Investing.com– The U.S. dollar’s recent strength may falter as key indicators suggest it is overbought, BCA Research analysts said in a note.
Analysts recommend caution on the greenback and point to the Australian dollar as a promising alternative, driven by optimism in Australia’s economy and favorable dynamics in global commodity markets.
The U.S. dollar, a momentum-driven currency, could maintain its short-term gains, BCA analysts state. However, structural and cyclical factors hint at potential weakness.
“We remain short the US Dollar Index from the 110 level,” BCA analysts said, citing the likelihood of softer U.S. policies under President-elect Donald Trump to sustain the dollar’s rally.

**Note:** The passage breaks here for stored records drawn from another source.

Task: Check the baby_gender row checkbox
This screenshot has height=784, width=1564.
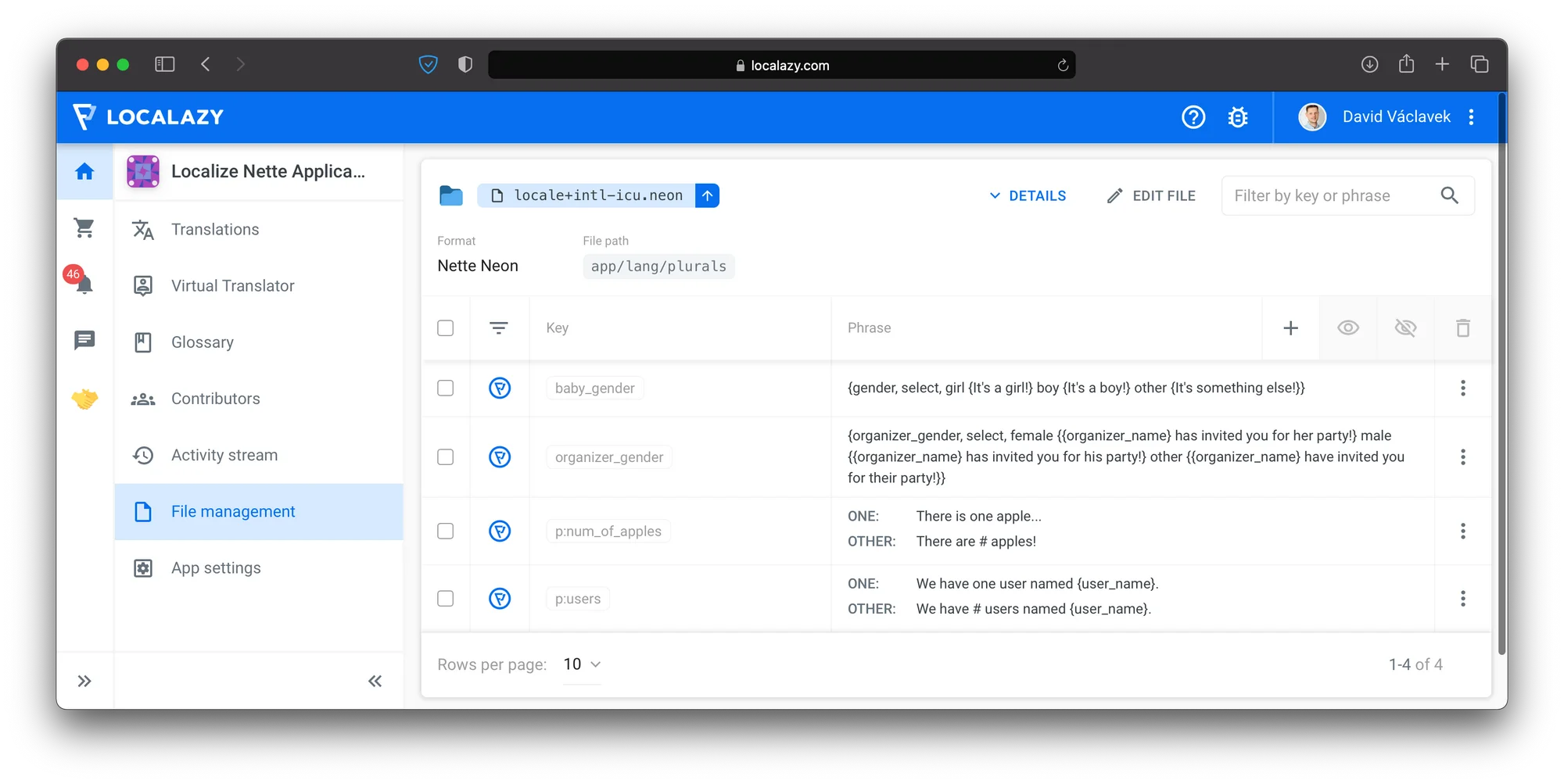Action: click(446, 388)
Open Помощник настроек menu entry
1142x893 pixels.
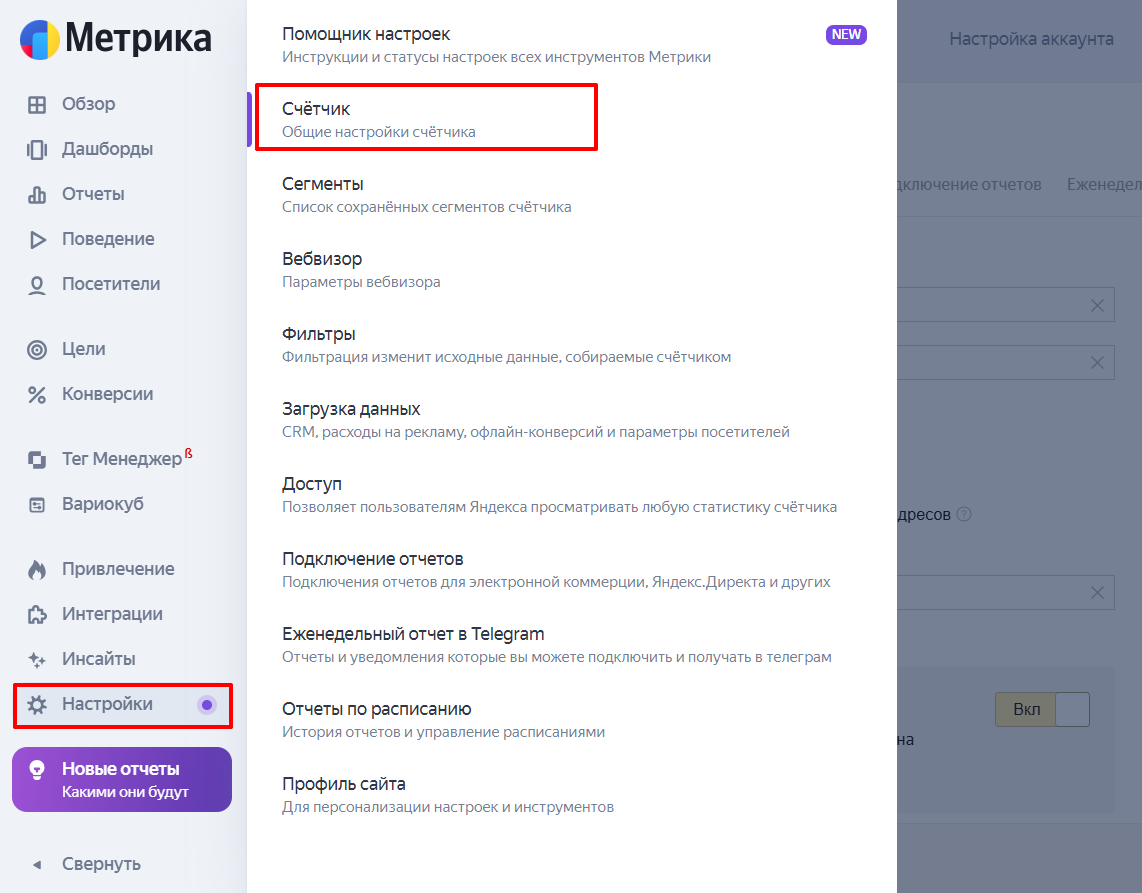click(x=366, y=35)
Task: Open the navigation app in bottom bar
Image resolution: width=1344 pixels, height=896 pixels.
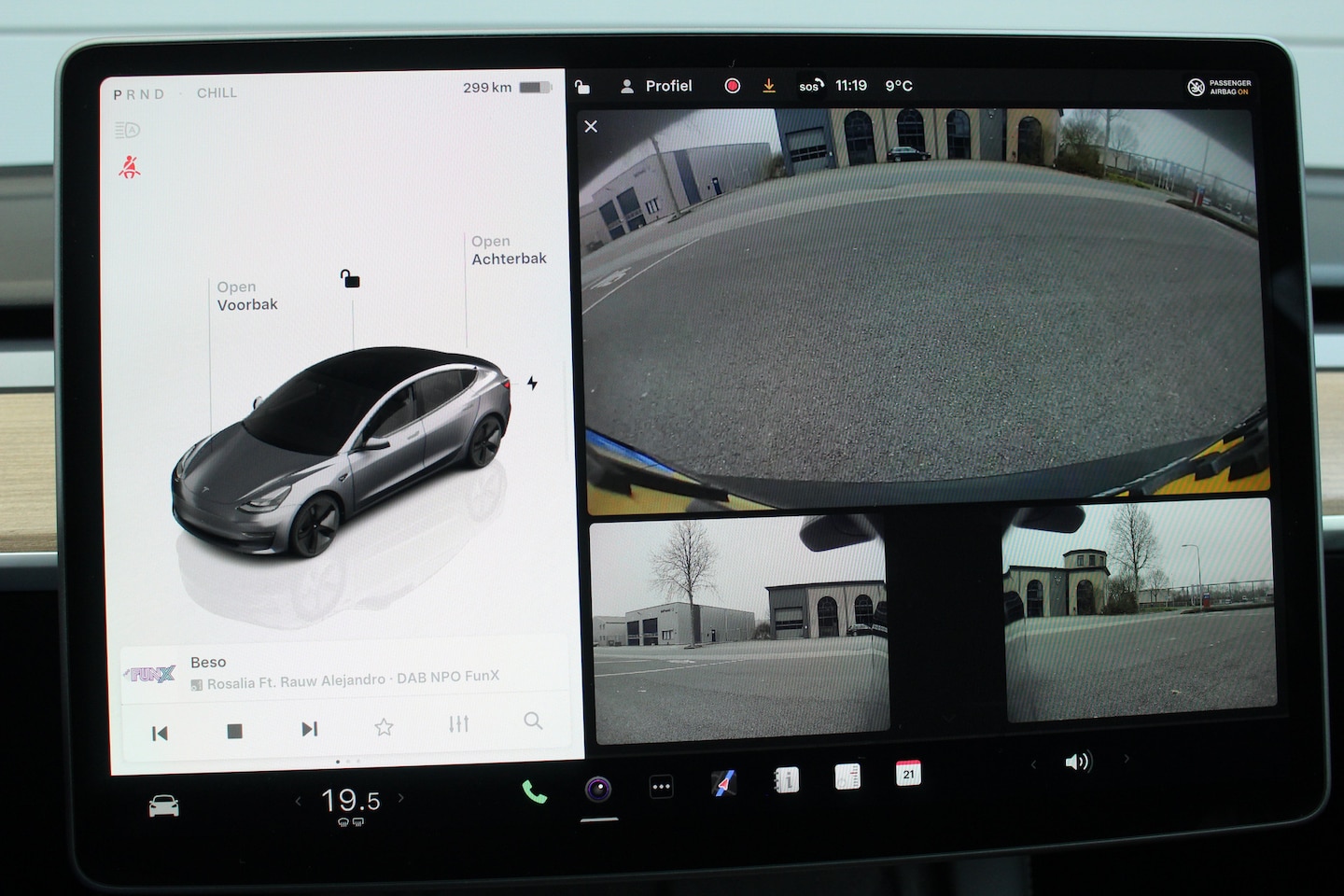Action: [723, 783]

The Australian dollar, by contrast, has been flagged for growth, particularly against the Canadian dollar (AUD/CAD) and Chinese yuan (AUD/CNY). Analysts highlight improving domestic conditions, robust labor markets, and Australia’s key role in supplying high-grade commodities to China.
Australia’s strategic advantage includes its high-quality iron ore exports and a growing presence in critical metals needed for clean energy, such as nickel and cobalt. Additionally, China’s ongoing transition toward greener energy could sustain Australian LNG and mineral exports, according to BCA.
Domestically, Australia shows resilience, with low unemployment and housing demand bolstered by immigration and tourism. While consumer debt remains a challenge, BCA sees manageable risks for the Australian economy.
The AUD is priced near its 2008 and 2020 lows, analysts noted, implying limited further downside barring severe global shocks.